Pine is playing a pretty crass and aggressive character, and he doesn’t try to sugarcoat the former marine with his charisma, which there’s still plenty of in I Am the Night. Arguably, some actors look too good to play characters supposedly at their worst, so when somebody inevitably mentions they look hell, they still look pretty damn good for somebody who’s hit rock bottom. But without the usual beard or other trademarks of haunted men in movies, Pine and Jenkins convincingly convey the rotten state Singletary is in, especially in one standout disturbing shot that makes Pine look, believe it or not, borderline monstrous. It’s a very unnerving image with a very distinct and haunting expression from Pine; it’s one of the many striking shots from Jenkins and cinematographer Matthew Jensen (Wonder Woman 1984).

There’s another great piece of filmmaking where Jenkins makes a phone call chilling without fully clueing us in yet on why we should be scared.

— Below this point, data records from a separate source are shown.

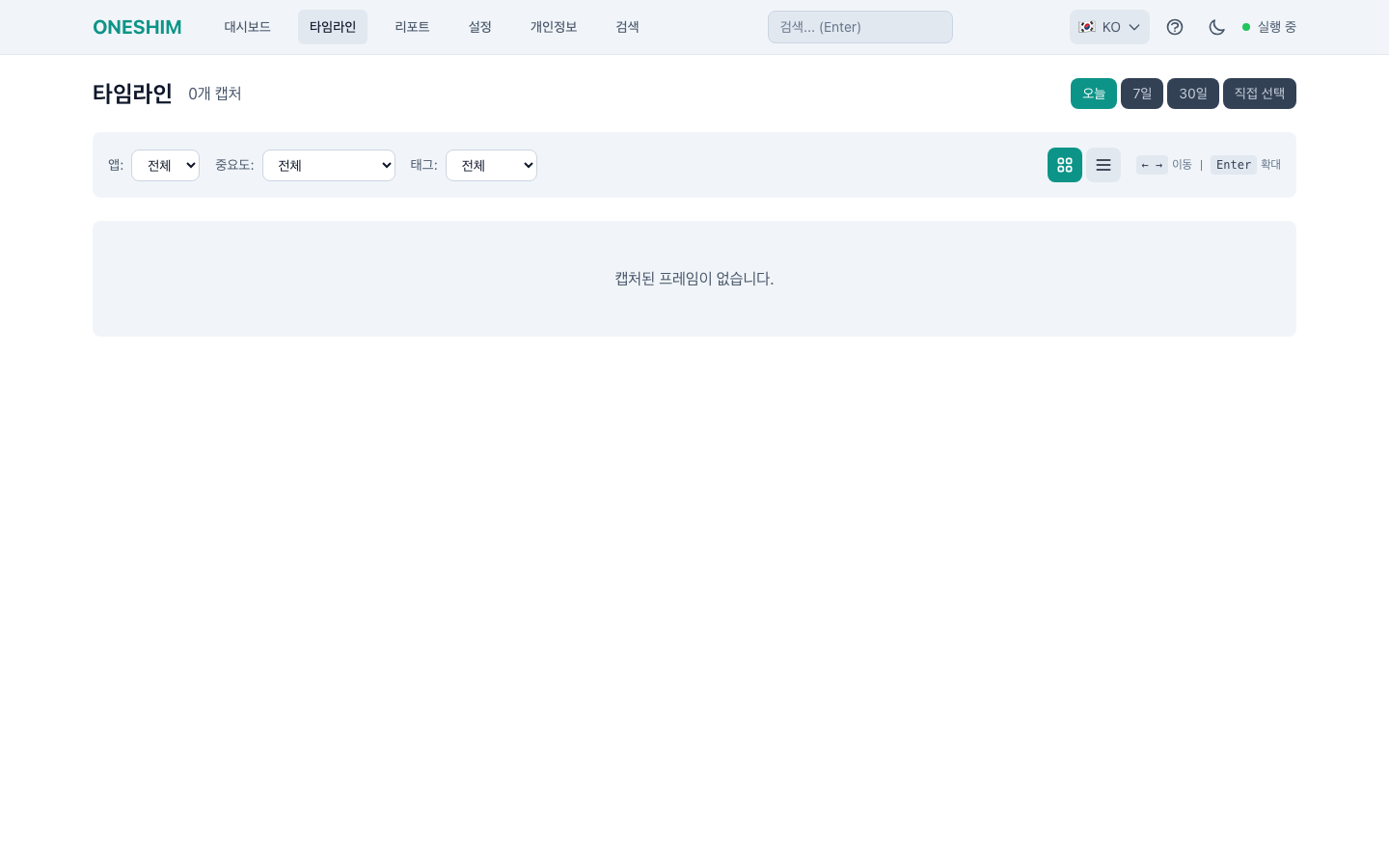
Task: Click the Korean flag icon
Action: coord(1087,27)

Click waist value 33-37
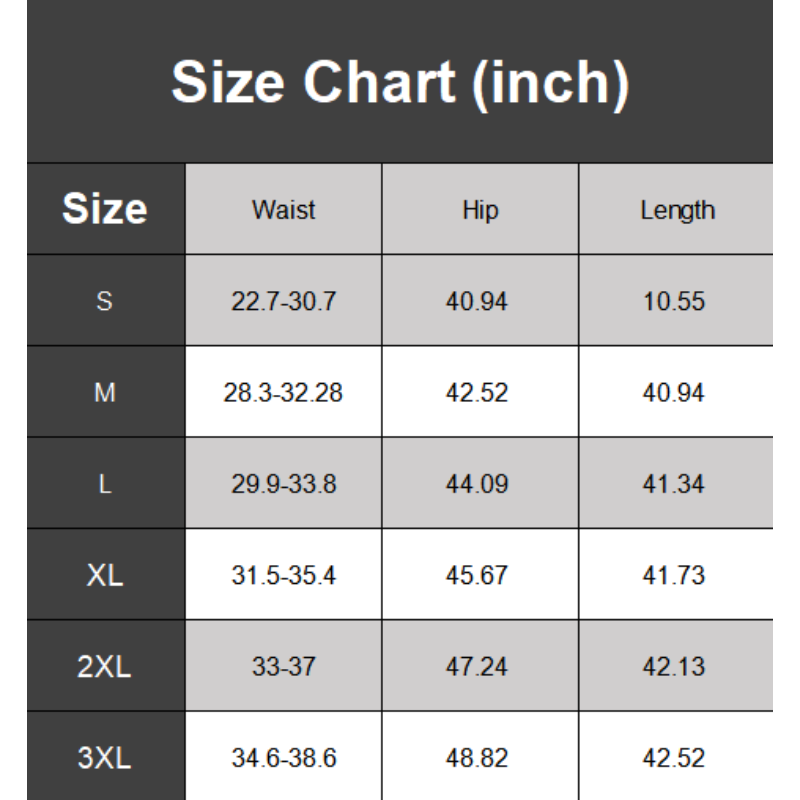[283, 667]
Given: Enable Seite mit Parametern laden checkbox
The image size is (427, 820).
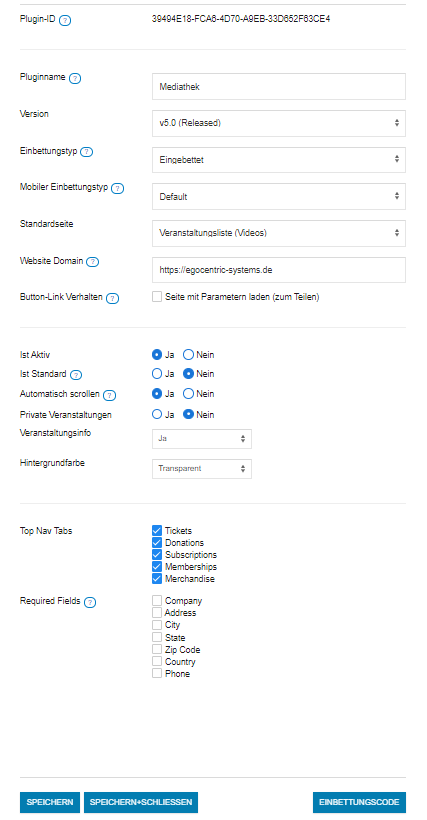Looking at the screenshot, I should [157, 297].
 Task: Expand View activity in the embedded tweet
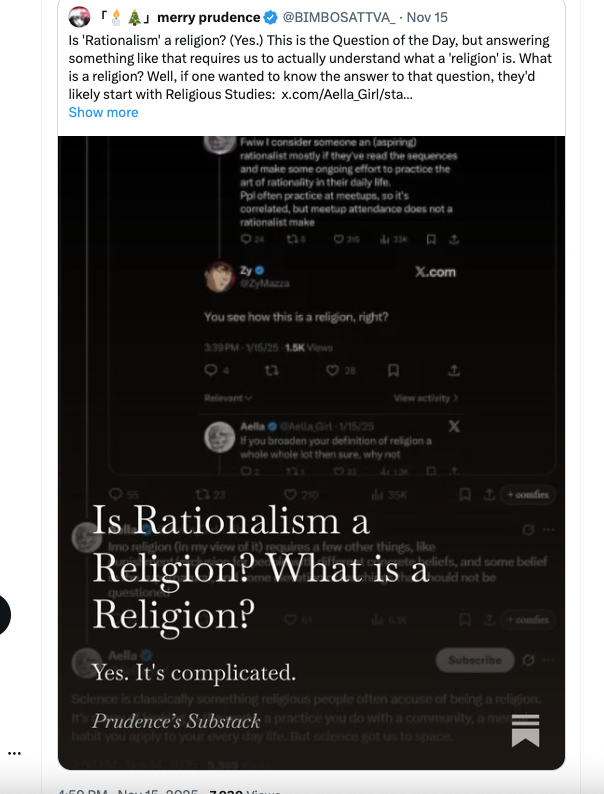[426, 398]
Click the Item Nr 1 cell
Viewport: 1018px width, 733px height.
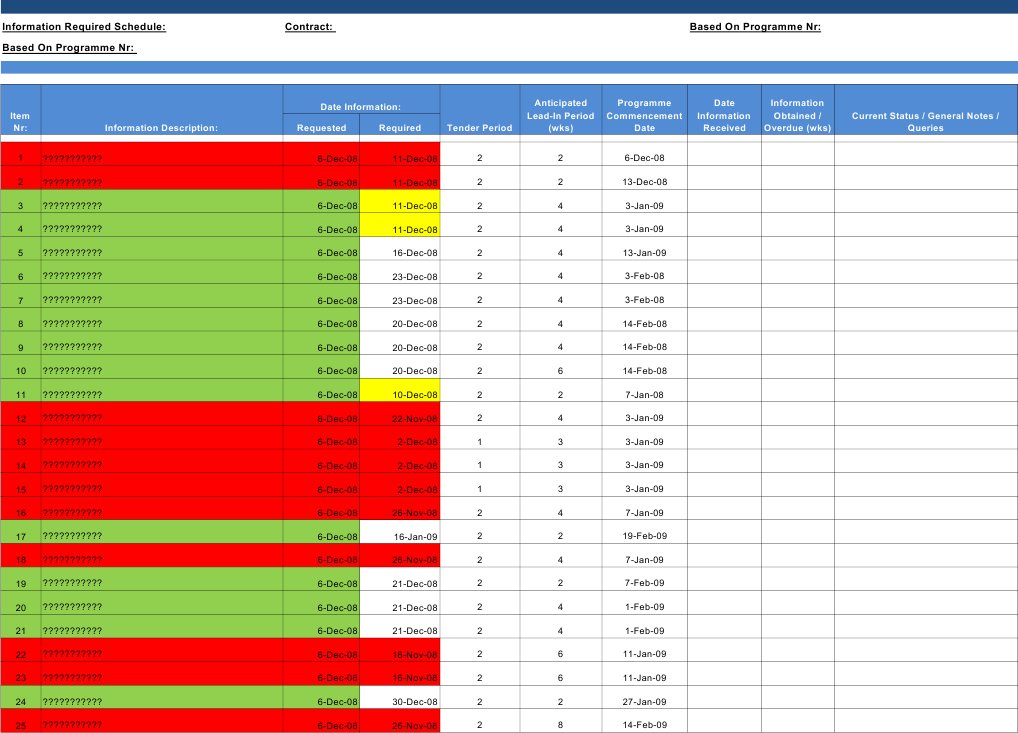(19, 158)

When Fauna calls her grandfather from a phone booth, who as the story goes forced his daughter to give his granddaughter away because the father was African-American, Jenkins shows the entire conversation in one foreboding shot. Phone calls are rarely this cinematic and dangerous, and Jenkins makes Fauna simply talking to her grandfather on the phone horrific, like speaking with the devil himself. The filmmaker can instill fear in an audience as powerfully as she did with awe and wonder in Wonder Woman.

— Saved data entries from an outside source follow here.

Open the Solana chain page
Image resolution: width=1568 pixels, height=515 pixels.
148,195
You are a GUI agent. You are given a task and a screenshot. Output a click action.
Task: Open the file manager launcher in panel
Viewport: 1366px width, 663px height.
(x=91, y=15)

Similar to Jenkins’ past work, which includes career-defining performances from Gal Gadot and Charlize Theron, she gets nothing but the best out of her actors in I Am the Night. She showed Pine’s charisma on full blast in Wonder Woman, but in the seedy LA mystery, she’s showing the actor in a darker, much harsher, and different light. It’s a juicy role from the look of it. While Pine may share the same first name as other movie stars, after a long run of surprising us with a variety of roles and performances, the pilot is a reminder he’s arguably in a league of his own right now.

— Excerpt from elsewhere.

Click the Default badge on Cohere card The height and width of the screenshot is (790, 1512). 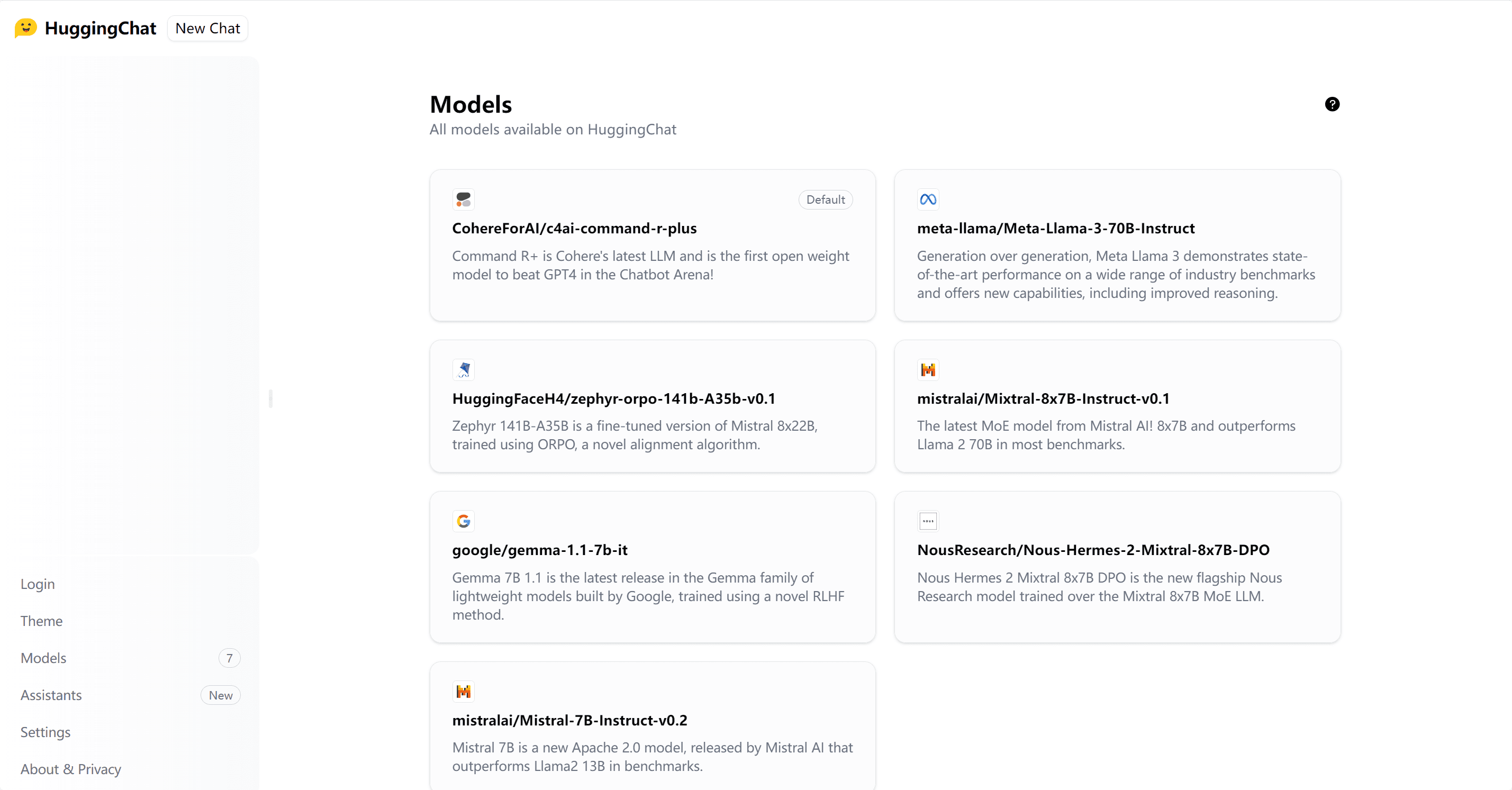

There are some actors whose star quality is their greatest draw and skill, but Pine isn’t a movie star we watch for some manufactured persona or to see him save the world over and over again. Unlike a lot of stars, he has the talent to disappear seamlessly in all sorts of roles without making any big or showy transformations, as he does again in I Am the Night. He’s playing a familiar archetype on paper – a once promising and now defeated and rugged man  – but Pine doesn’t make Singletary ever feel like an archetype.

Pine is probably more of a character actor than a movie star – who are usually the best kind of movie stars – based on how he shines in his most eccentric and offbeat roles. Plus, he can be as enigmatic in subdued roles like I Am the Night and Hell or High Water as he is in the Star Trek movies. The guy can do it all. In the case of I Am the Night, he naturally fits another time period (again) – which is another skill not all modern movie stars have in their toolbox. With almost every new role and project Chris Pine takes on, he continues to show greater depth and range, which luckily for us, we’ll continue to see more of through Jenkins’ eyes. 


The TNT miniseries I Am the Night debuted at the AFI Film Festival and premieres in January.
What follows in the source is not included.